(Listed entries Opens)
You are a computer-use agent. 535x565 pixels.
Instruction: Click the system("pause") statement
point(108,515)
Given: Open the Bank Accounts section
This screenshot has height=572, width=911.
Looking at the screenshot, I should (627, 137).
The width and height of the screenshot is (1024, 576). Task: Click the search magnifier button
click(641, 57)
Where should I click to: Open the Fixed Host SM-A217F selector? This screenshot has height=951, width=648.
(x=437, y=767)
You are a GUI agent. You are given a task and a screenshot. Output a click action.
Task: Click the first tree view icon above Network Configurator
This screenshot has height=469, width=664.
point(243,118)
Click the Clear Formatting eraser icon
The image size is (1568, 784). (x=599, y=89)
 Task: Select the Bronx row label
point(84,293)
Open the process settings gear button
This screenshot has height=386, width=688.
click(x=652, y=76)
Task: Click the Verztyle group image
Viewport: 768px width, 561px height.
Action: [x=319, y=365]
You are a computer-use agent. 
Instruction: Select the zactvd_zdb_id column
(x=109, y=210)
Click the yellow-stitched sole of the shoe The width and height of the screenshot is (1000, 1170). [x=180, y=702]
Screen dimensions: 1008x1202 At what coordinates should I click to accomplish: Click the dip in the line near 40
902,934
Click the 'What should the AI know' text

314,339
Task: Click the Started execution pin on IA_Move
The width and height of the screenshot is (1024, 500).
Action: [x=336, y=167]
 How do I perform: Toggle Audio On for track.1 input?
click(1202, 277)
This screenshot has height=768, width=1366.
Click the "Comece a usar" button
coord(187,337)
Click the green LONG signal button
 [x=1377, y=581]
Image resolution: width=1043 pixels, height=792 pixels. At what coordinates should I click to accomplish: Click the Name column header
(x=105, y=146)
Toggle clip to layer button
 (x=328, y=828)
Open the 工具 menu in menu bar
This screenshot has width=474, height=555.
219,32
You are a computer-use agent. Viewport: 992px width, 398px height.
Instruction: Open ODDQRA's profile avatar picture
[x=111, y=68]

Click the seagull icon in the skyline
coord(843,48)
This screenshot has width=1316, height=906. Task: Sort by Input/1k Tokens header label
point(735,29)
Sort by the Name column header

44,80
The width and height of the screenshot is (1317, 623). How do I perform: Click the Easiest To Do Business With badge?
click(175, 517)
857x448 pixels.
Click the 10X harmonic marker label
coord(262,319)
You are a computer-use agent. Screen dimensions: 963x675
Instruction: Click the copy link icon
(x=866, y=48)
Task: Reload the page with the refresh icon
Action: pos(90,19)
(Listed entries Closes)
◆ **What this task involves**:
What is the number of lines in the listing above that hold "computer"? Respond with that number and nothing else.

◆ **Solution for this exercise**:
4